_Task_:
Output the data unchanged and complete, minus the images.

Records from a collection
__________________________________________________
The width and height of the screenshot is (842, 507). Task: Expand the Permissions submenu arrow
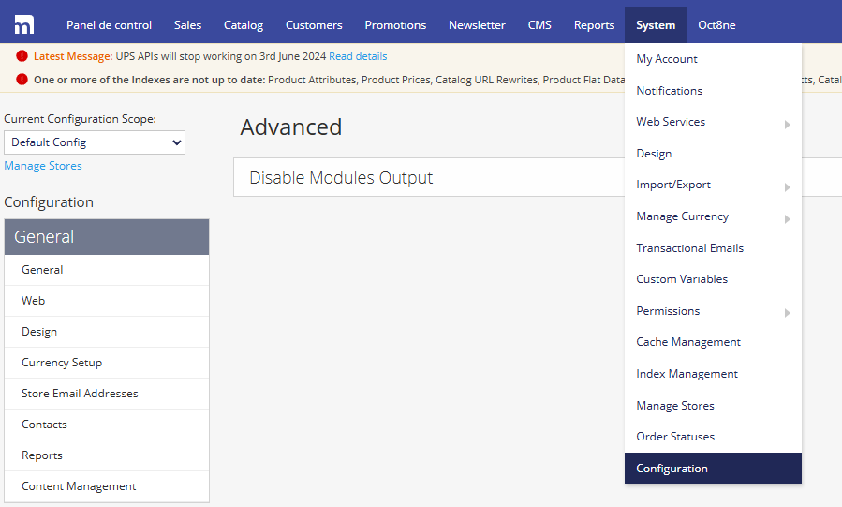787,312
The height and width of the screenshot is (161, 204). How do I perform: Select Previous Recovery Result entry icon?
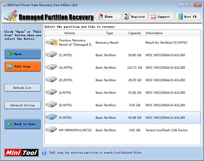coord(52,42)
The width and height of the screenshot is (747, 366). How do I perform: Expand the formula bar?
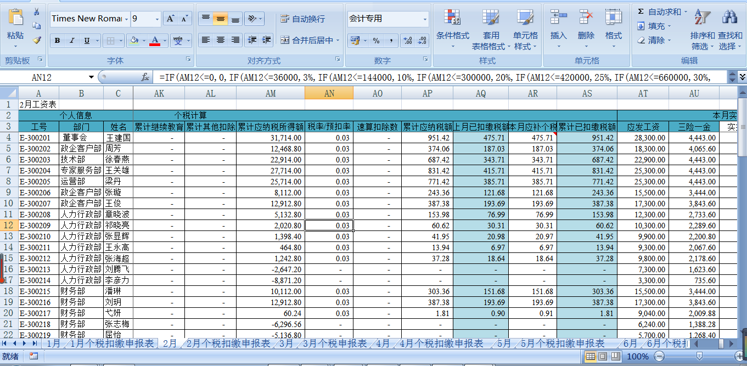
__________________________________________________
_Solution to the exercise_:
The width and height of the screenshot is (842, 507). Task: Expand the Permissions submenu arrow
787,312
The height and width of the screenshot is (161, 204). How do I perform: Select Previous Recovery Result entry icon?
coord(52,42)
The width and height of the screenshot is (747, 366). How do I perform: Expand the formula bar?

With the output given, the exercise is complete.